## INPUT FOR THIS TASK
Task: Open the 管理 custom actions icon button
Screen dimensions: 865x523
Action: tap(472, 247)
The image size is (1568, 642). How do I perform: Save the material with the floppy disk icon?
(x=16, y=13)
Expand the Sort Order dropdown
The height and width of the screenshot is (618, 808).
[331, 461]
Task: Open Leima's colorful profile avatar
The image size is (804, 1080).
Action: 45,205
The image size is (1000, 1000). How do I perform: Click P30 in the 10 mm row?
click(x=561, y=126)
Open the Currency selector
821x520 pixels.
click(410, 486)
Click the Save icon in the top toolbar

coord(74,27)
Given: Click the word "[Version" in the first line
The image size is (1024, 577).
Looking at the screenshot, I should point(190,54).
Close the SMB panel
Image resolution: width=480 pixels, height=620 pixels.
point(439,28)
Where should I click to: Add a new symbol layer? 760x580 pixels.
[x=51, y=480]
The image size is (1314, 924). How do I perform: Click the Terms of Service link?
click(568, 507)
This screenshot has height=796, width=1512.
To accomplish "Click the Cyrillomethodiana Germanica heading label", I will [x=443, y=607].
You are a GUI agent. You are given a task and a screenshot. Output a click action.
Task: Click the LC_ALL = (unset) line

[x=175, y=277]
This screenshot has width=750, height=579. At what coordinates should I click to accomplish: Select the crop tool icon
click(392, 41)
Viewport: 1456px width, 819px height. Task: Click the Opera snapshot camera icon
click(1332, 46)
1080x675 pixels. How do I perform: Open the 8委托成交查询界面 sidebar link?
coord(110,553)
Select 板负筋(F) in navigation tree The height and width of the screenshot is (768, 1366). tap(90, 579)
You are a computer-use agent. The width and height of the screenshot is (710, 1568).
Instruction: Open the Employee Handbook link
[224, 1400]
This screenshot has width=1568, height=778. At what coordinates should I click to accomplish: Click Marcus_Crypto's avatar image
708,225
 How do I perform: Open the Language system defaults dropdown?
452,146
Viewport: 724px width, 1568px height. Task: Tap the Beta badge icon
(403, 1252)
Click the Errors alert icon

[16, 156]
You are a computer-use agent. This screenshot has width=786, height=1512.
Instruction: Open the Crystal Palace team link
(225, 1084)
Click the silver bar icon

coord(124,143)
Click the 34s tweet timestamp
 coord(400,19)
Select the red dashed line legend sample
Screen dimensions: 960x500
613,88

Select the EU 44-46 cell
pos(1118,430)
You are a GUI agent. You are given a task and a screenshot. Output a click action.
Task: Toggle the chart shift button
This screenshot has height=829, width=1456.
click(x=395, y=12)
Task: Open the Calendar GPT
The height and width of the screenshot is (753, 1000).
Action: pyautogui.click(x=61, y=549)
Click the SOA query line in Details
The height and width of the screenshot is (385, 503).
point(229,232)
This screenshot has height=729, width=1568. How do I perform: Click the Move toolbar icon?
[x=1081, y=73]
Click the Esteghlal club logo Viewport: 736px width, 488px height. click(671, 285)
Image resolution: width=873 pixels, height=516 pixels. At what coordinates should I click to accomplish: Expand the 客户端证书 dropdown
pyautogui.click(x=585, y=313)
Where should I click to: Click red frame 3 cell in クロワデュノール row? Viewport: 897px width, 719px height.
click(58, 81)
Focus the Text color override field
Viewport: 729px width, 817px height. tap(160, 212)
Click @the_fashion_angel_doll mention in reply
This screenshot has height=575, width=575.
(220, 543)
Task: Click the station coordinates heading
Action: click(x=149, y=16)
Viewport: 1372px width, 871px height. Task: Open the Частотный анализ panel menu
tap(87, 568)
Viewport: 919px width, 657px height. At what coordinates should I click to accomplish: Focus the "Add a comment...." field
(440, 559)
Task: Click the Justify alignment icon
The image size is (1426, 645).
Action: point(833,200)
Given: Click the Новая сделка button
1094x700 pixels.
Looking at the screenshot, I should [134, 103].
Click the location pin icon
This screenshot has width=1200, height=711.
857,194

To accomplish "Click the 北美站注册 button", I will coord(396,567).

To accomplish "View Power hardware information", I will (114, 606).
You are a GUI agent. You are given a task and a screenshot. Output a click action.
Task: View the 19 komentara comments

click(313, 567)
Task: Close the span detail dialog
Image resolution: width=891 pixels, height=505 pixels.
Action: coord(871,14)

## ACTION ITEM
Check each line above for the string "button" and copy the ones that have it.

## REPLY TO THE EXERCISE
Task: Open the 管理 custom actions icon button
Task: Toggle the chart shift button
Given: Click the Новая сделка button
To accomplish "Click the 北美站注册 button", I will coord(396,567).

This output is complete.